> **PROBLEM**:
Give the listing below as a numbered list, from its first line up to and including the line containing "Action: coord(753,173)", skipping blank lines. Leave the pictures out of your answer.

------

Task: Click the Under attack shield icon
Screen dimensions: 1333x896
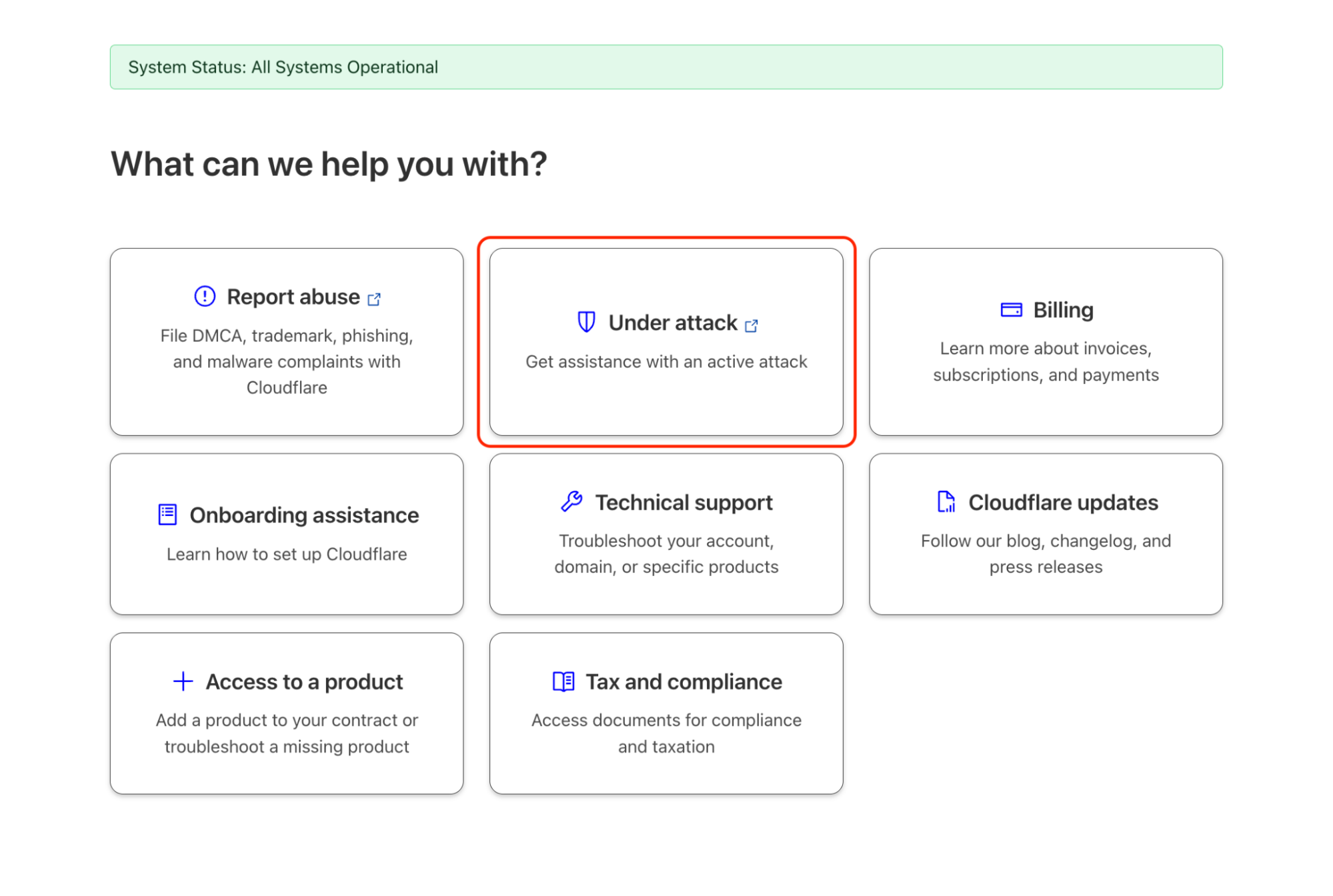Action: click(586, 322)
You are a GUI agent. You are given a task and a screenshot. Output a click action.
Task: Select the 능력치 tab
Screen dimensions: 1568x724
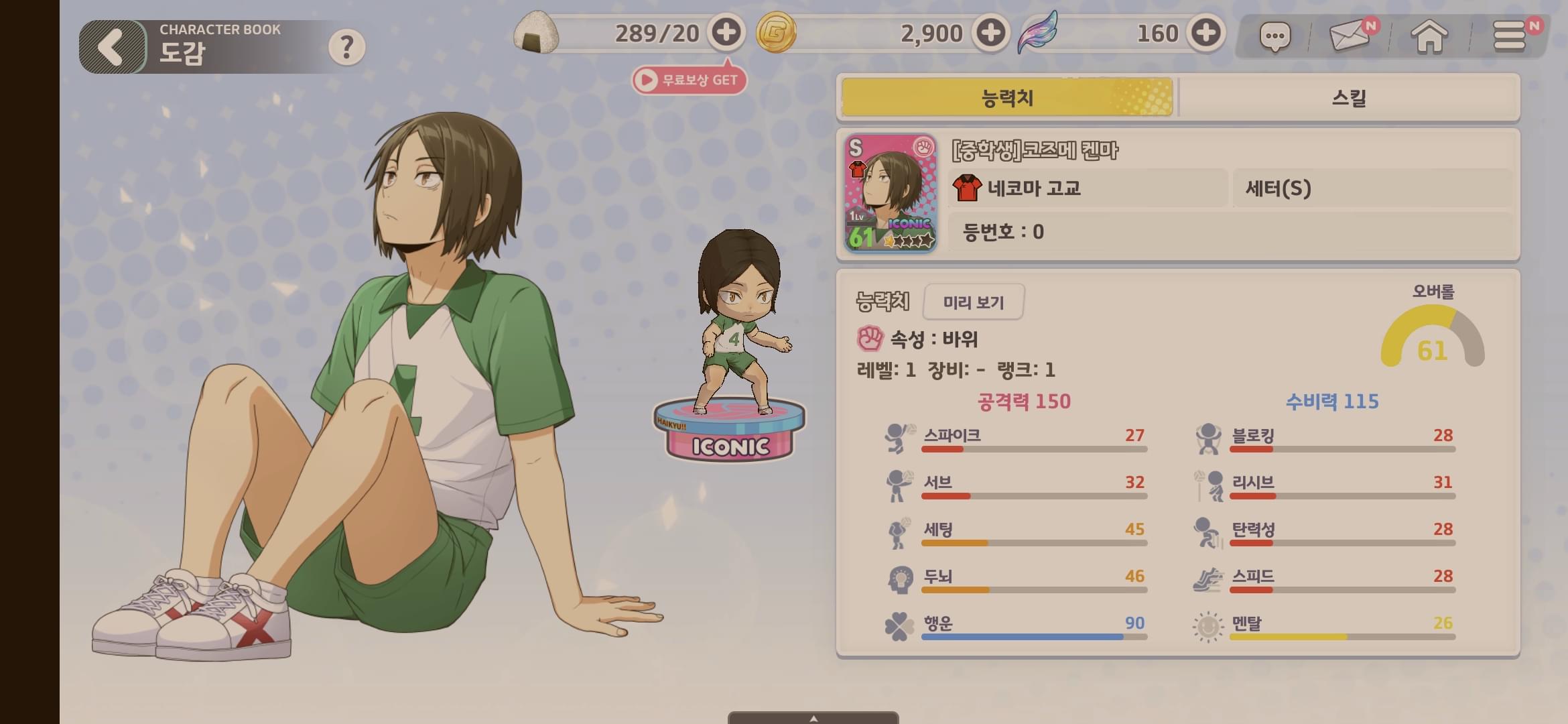coord(1007,98)
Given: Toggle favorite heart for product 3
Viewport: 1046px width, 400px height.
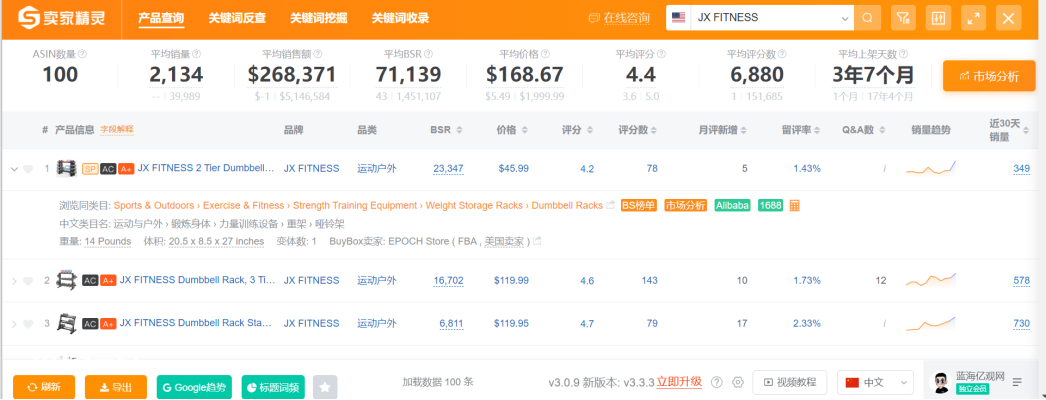Looking at the screenshot, I should coord(28,324).
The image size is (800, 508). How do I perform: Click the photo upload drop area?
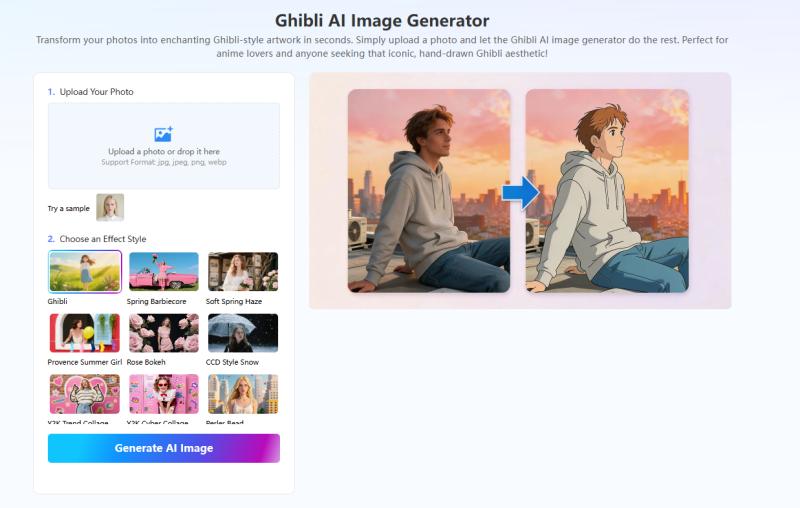164,146
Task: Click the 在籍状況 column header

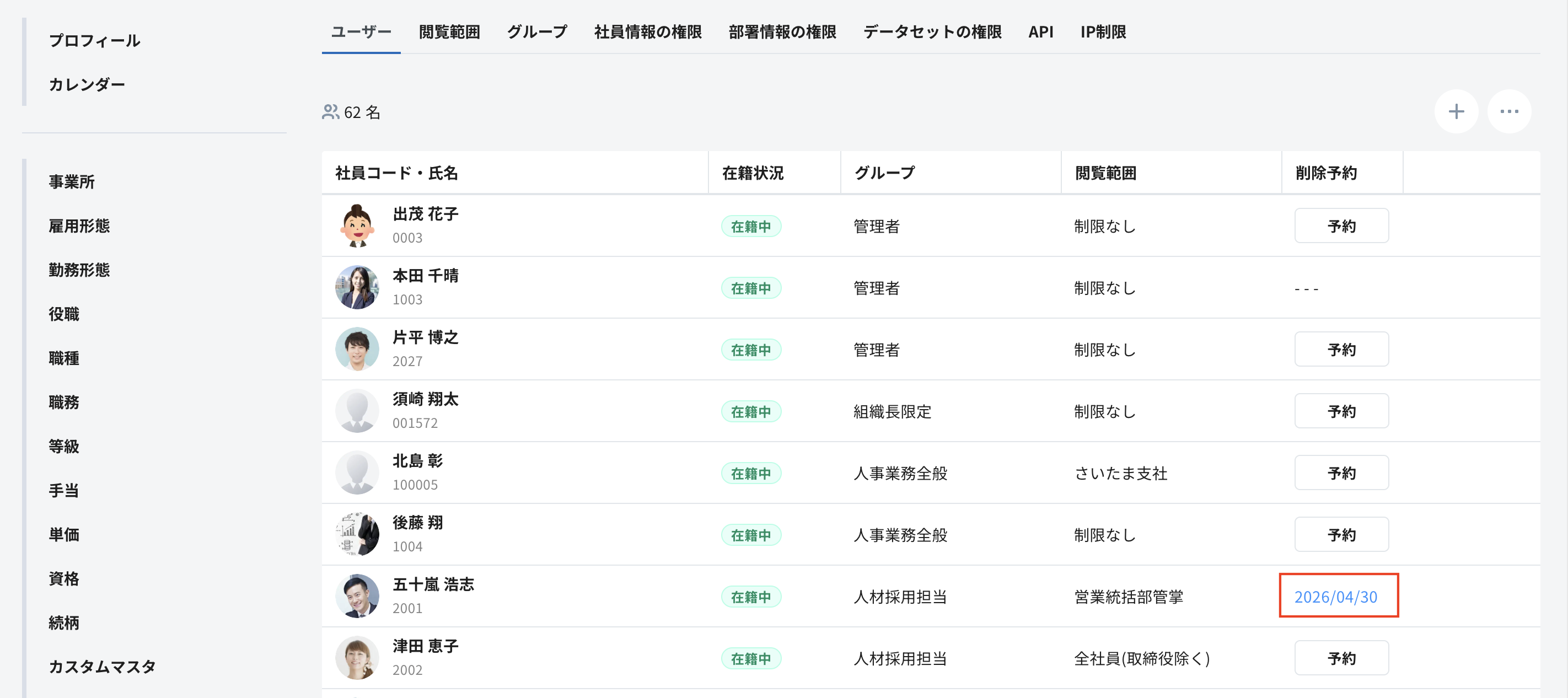Action: coord(753,173)
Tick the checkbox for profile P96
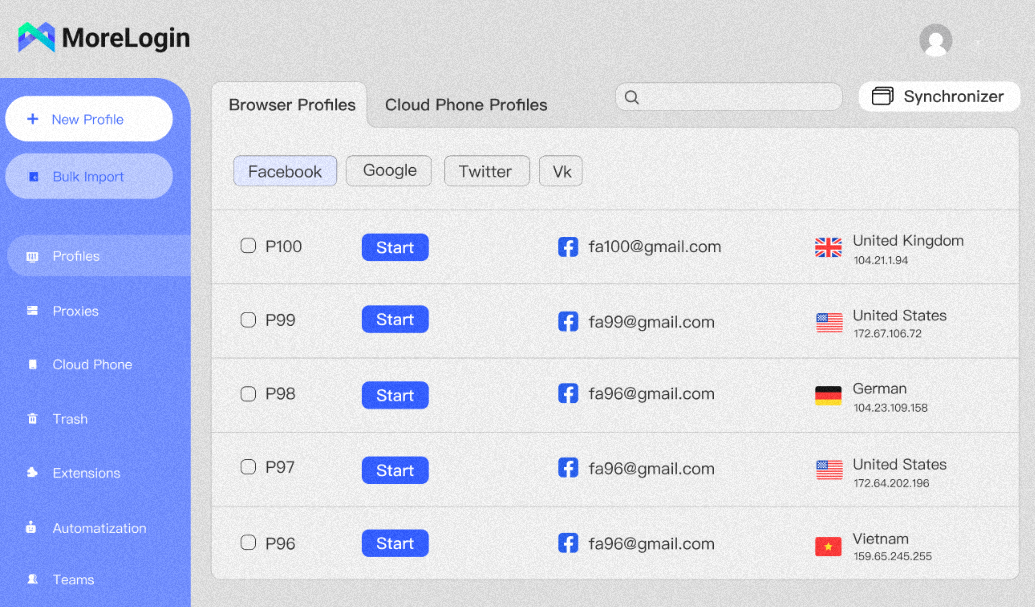The height and width of the screenshot is (607, 1035). click(x=248, y=543)
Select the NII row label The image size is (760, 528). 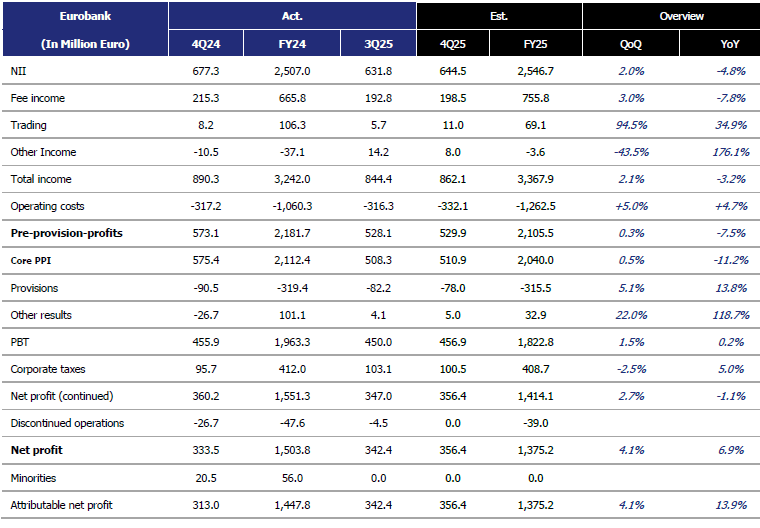tap(19, 71)
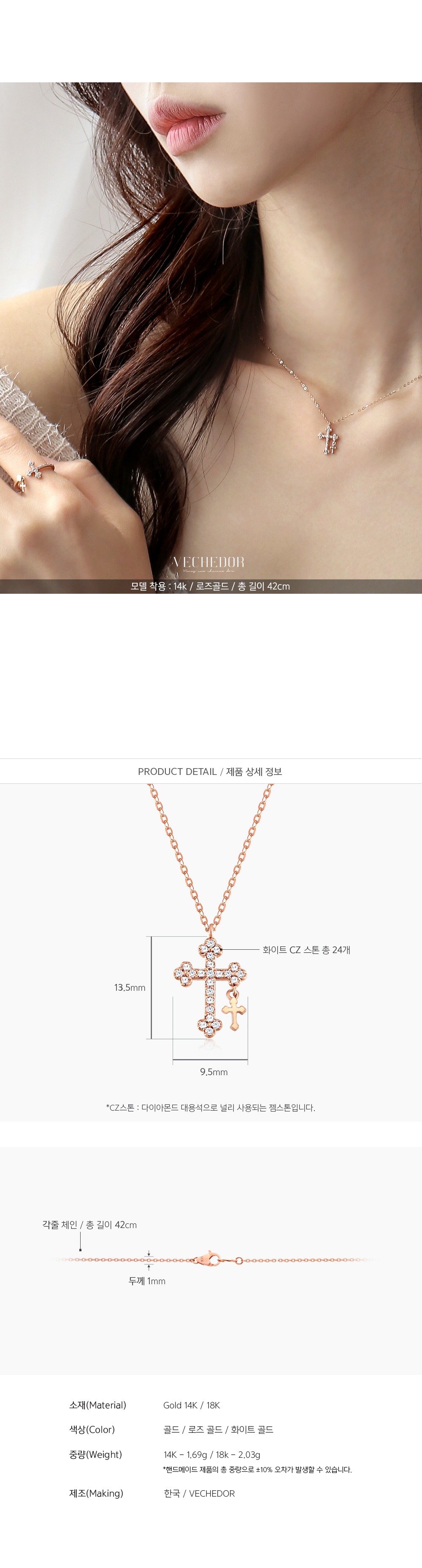
Task: Click the lobster clasp on the chain
Action: point(207,1259)
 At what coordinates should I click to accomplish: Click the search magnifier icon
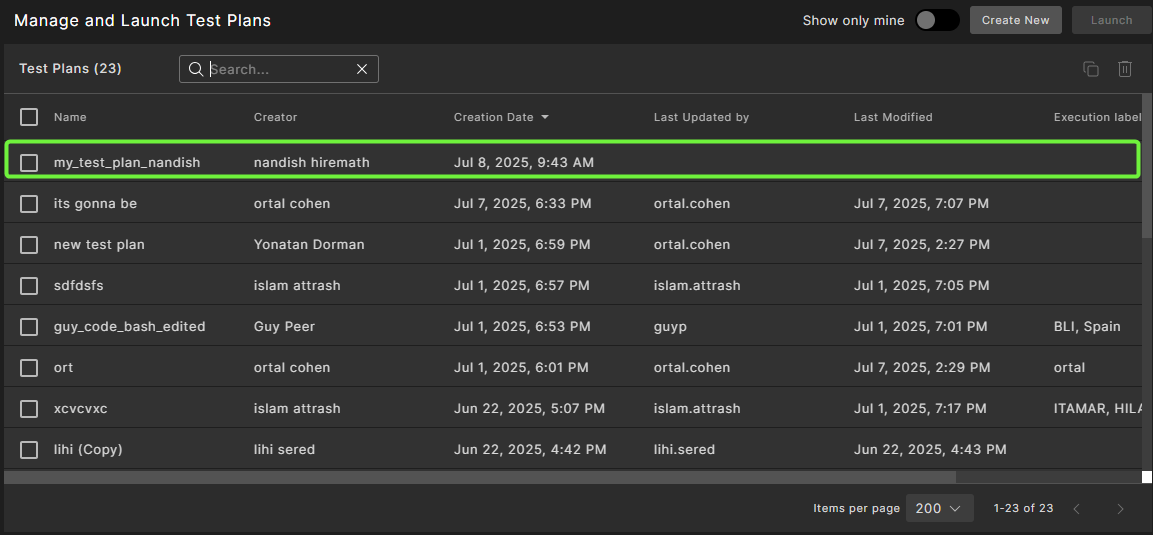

------

> **FINISHED TASK**:
1. Task: Click the Under attack shield icon
2. Screen dimensions: 1333x896
3. Action: click(586, 322)
4. You are a GUI agent. You are given a task and a screenshot. Output a click action.
5. Task: Select the 능력치 tab
6. Screen dimensions: 1568x724
7. coord(1007,98)
8. Given: Toggle favorite heart for product 3
9. Viewport: 1046px width, 400px height.
10. Looking at the screenshot, I should coord(28,324).
11. The image size is (800, 508). How do I perform: Click the photo upload drop area?
12. 164,146
13. Task: Click the 在籍状況 column header
14. Action: coord(753,173)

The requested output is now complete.